LENOX, Mass. -- In terms an Elizabethan would understand, the gauntlet has been thrown down - by the Bard of Avon himself.
 
Taibi Magar, somewhat to her own surprise, came to Shakespeare & Company to pick it up.
 
"He sets up a big challenge for a director," Magar said during a recent pre-rehearsal interview at the Tina Packer Playhouse. "He puts 'Comedy' in the title. It's like, 'A Comedy of Errors.' No hiding.
 
"It's really scary, actually. If you don't make the audience laugh, you have failed completely."
 
The laughter starts on Thursday, July 2, at 7:30 p.m., when Magar's "Comedy" opens for a run that continues through Aug. 23 on Shakespeare & Company's main stage.
 
For her first venture to the Berkshires, the graduate of Brown/Trinity's MFA program has taken the farce of twins and mistaken identities and moved it to a contemporary setting.
 
"My sense of Shakespeare is I only understand it as a contemporary text," Magar said. "I only want to meet it as a new play because I can't understand it in its 16th century-ness. I don't know what it meant to those people. I only know what it means to me now.
 
"And what I think is extraordinary about Shakespeare is that it can apply now."
 
That goes for the eternal truths and, in the right hands, the jokes. Magar said she has assembled a cast that can sell those jokes to a contemporary audience.
 
Two actors, Aaron Bartz and Ian Lassiter, play dual roles, portraying the two sets of twins separated in infancy. Both, like Magar herself, are making their first appearance at the South County venue.
 
"I am so excited simply to give the gift of these actors to this audience," she said. "We are having such a blast in rehearsal. I think every single rehearsal, at some point, we're laughing so hard that we're crying.
 
To keep "Comedy" fresh, Magar has added some creative staging elements and plenty of music, enlisting the help of choreographer Jesse Perez, whose work she has admired for years, Magar said.
 
"It's slapstick, physical comedy, this play," she said. "So the physicality is very important, and dance feels like a very playful way into that -- to mine the joyful energy that is inside the text into our bodies and our breath. That's been a real joy.
 
"And we have a couple of singing moments because it's fun."
 
Magar brings a background in Shakespeare, having studied with Barry Edlestein at the Public Theater in lower Manhattan.
 
"He wrote this great book called 'Thinking Shakespeare,' which changed my life," she said. "I suddenly was able to access the text in a way I had not before. At the time, he was the head of the Shakespeare initiative at the Public, and he ran something called the Public Theater Shakespeare Lab.
 
"I was one of the directing fellows, so I got to spend the whole summer with him. It really blew my mind and opened things up in a crazy, beautiful way."
 
For her first foray into the Shakespeare canon, Magar picked "Hamlet," a choice she laughs about now.
 
"Why not start with the hardest one, I guess," she joked. "I'm such an idiot."
 
Later, she directed "The Winter's Tale" at Trinity Rep in Providence, R.I. But it was her work on a Thornton Wilder's "The Skin of our Teeth" that led to her Lenox.

■ RECORDED DATA ■

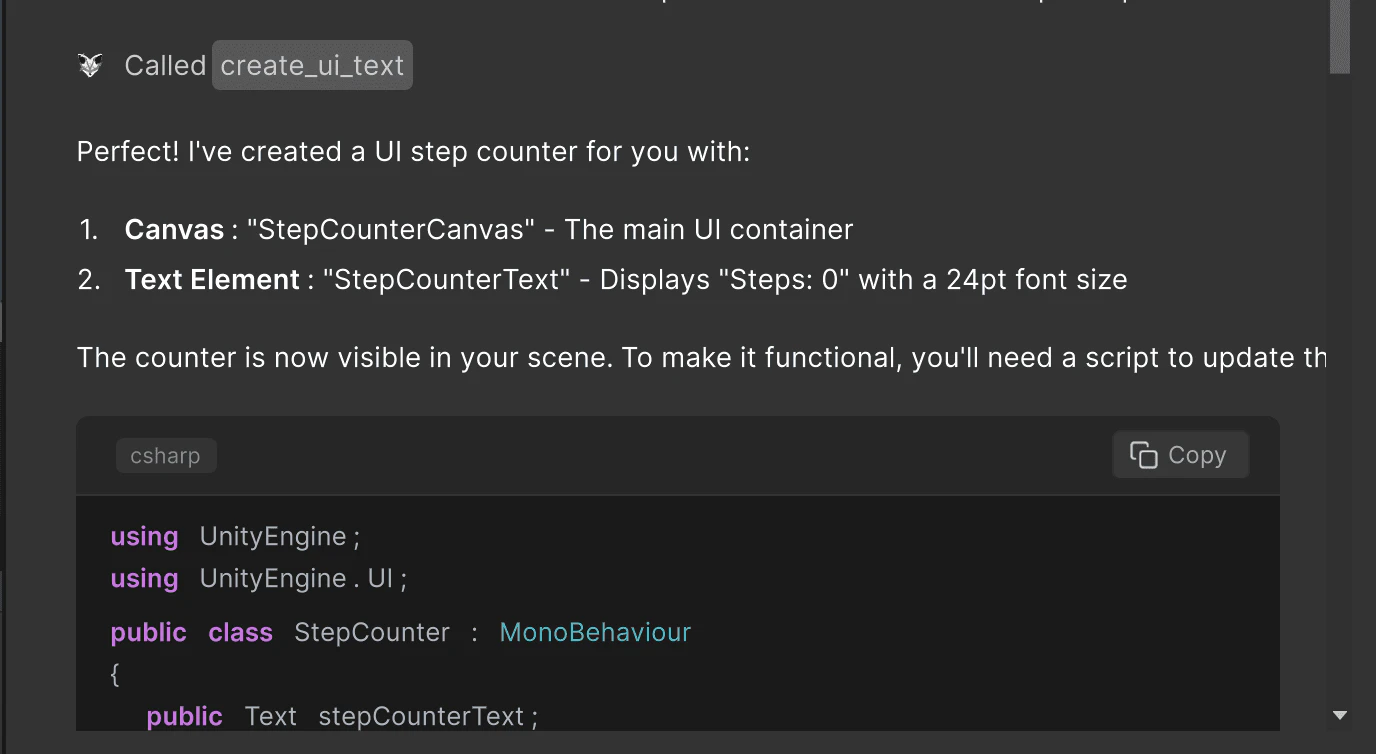
Task: Click the copy icon in the code block header
Action: click(1143, 455)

■ OBJECTIVES ■
[A] In the article on Taibi Magar's "Comedy," repeat word for word everything from "LENOX, Mass. -- In" down to "Company's main stage.".
[B] Answer these questions from the article on Taibi Magar's "Comedy":
(i) Through what date does the run of "Comedy" continue?
(ii) Which choreographer did Magar enlist for the production?
(iii) Which play did Magar pick for her first foray into the Shakespeare canon?
Rely only on the article above, not on the material.

■ OUTPUTS FOR THE TASKS ■
[A]
LENOX, Mass. -- In terms an Elizabethan would understand, the gauntlet has been thrown down - by the Bard of Avon himself.
 
Taibi Magar, somewhat to her own surprise, came to Shakespeare & Company to pick it up.
 
"He sets up a big challenge for a director," Magar said during a recent pre-rehearsal interview at the Tina Packer Playhouse. "He puts 'Comedy' in the title. It's like, 'A Comedy of Errors.' No hiding.
 
"It's really scary, actually. If you don't make the audience laugh, you have failed completely."
 
The laughter starts on Thursday, July 2, at 7:30 p.m., when Magar's "Comedy" opens for a run that continues through Aug. 23 on Shakespeare & Company's main stage.

[B]
(i) Aug. 23
(ii) Jesse Perez
(iii) "Hamlet"